Elbette sıkışma ve zorlanmanın müzik kalitesini düşüren yönleri de vardır. Örneğin, dinlenmekte olan bir müzikte devreye yeni bir enstrumanın girdiğini düşünelim. Sıkışmanın yalnızca bu enstrumanın sesini etkilemesi beklenemez. Daha açık bir ifade ile sıkışma özellikle düşük kaliteli sistemlerde diğer enstrumanların ses seviyesinde gerçekte var olmayan ve dinleyene anlamsız gelen bir düşüşe neden olur. Artan zorlanma bu durumun algılanmasını güçleştirebilir ama her zaman tamamen engelleyebilmesini beklemek mümkün değildir. (Burada bahsedilen sıkışmanın kayıt esnasında her bir enstrumana ayrı ayrı ve çok hassas bir şekilde uygulanan bilinçli sıkıştırmadan oldukça farklı olduğunu unutmamak gerekir.)
Zorlanma her müzik sisteminde aynı şekilde ortaya çıkmaz. Örneğin bir sistem kalın seslerde daha çok zorlanma hissi yaratırken, bir diğeri orta kalınlıkta seslerde daha çok yaratabilir. Bir sistem müziğin çok sesli, karmaşık bölümlerinde daha çok zorlanma hissi yaratırken bir diğeri örneğin nefesli enstrumanlarda daha çok yaratabilir. Aslında değişken sayısı o kadar çoktur ki, herhangi bir sistemin hangi koşullarda ne kadar ve ne şekilde zorlanma hissi yaratacağını tahmin etmek pek mümkün değildir. Sonuç olarak müzik sistemleri zorlanma özellikleriyle vurgulama gibi özellikleri algılamamıza her zaman müzisyenlerin amaçladıkları ve icra ettikleri şekilde yardımcı olamazlar. Yani müziğin yorumunu değiştirirler. Bu nedenle zorlanma hissinin özellikle sanatsal değeri yüksek, karmaşık müziklerde gerçekçi dinamik aralığın yerini tutması çok zordur. Ayrıca zorlanma hissi yardımıyla güç hissi oluşturulurken hiçbir şekilde canlı müzikteki zerafet korunamaz.
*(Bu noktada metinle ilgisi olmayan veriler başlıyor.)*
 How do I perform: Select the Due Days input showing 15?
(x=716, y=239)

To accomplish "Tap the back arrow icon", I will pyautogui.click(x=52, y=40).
Sonuç olarak kullanılan teknoloji ister lambalı amplifikatör, ister borusuz kolon veya bir başkası olsun kalite arttıkça ses “büyür”. Yani alçak seslerle yüksek sesler arasındaki seviye farkı artar, zorlanma hissi azalır.
Detay, sıkışma ve zorlanma insanın algı düzeneğini yanıltabilecek birçok faktörden yalnızca birkaçıdır. Sesin tonu, pürüzlülüğü, netliği, tınısı, ritmi ve belki de kelime dağarcığımızda dahi olmayan bazı özellikler müzikten aldığımız zevki olumlu veya olumsuz yönde etkilemektedirler. Bir müzik sisteminin ses kalitesinin dinlenerek değerlendirilmesinde temel sorun müzik sistemleri arasındaki farkların küçüklüğü değil, çoğu kişinin bu farkları doğru algılayacak bilgi ve deneyime sahip olmamasıdır.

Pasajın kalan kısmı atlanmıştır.